**Task instructions**
Return the lines from the start of the data through the line with "Click the breadcrumb chevron after Networks". Include both of those lines and no others.

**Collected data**
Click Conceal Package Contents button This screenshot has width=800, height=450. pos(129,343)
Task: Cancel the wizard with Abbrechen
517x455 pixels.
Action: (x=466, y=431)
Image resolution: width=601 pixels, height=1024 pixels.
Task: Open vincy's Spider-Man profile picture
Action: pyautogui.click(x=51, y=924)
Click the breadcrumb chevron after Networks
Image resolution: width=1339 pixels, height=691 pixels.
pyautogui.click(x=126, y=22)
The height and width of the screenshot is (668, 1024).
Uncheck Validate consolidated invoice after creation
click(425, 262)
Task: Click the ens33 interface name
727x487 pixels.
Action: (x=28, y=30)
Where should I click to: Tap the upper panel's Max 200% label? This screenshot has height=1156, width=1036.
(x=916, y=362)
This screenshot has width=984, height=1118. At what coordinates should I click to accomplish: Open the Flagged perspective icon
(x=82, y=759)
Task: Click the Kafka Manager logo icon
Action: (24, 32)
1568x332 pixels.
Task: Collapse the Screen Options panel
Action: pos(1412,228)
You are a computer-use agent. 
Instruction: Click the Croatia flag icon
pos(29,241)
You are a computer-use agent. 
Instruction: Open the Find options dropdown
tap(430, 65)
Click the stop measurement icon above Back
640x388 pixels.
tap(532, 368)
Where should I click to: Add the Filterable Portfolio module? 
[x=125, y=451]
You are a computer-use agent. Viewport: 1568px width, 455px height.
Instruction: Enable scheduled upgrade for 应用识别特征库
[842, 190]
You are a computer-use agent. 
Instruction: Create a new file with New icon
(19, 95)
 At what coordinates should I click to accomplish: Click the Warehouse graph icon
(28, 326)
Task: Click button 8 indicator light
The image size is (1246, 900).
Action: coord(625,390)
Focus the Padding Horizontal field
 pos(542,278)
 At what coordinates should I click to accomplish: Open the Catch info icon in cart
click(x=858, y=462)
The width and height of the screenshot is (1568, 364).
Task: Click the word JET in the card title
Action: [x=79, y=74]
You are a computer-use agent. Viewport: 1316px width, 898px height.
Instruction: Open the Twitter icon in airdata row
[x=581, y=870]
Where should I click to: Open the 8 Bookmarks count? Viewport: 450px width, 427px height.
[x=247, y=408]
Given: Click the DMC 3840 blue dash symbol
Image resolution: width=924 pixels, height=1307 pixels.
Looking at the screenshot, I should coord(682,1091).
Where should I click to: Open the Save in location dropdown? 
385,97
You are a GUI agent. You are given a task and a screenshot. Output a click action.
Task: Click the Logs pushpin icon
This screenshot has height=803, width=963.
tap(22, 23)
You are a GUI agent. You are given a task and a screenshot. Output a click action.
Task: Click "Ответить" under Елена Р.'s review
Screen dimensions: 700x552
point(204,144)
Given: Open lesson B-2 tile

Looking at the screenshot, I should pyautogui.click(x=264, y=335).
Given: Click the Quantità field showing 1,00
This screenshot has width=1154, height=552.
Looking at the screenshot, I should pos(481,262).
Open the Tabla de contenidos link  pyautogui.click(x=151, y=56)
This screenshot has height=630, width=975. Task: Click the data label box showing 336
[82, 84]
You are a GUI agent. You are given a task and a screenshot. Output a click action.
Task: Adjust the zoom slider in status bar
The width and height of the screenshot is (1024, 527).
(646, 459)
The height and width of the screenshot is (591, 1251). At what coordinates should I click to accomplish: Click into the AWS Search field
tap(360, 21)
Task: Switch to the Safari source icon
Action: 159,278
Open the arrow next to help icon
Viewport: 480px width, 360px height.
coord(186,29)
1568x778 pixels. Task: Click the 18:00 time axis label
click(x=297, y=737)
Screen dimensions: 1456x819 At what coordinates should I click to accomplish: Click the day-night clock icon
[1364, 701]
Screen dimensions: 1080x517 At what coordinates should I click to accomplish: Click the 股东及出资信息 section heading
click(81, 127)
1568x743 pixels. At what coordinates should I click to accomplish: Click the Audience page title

**Reply to the exercise**
Click Conceal Package Contents button This screenshot has width=800, height=450. pos(129,343)
Task: Cancel the wizard with Abbrechen
517x455 pixels.
Action: (x=466, y=431)
Image resolution: width=601 pixels, height=1024 pixels.
Task: Open vincy's Spider-Man profile picture
Action: pyautogui.click(x=51, y=924)
Click the breadcrumb chevron after Networks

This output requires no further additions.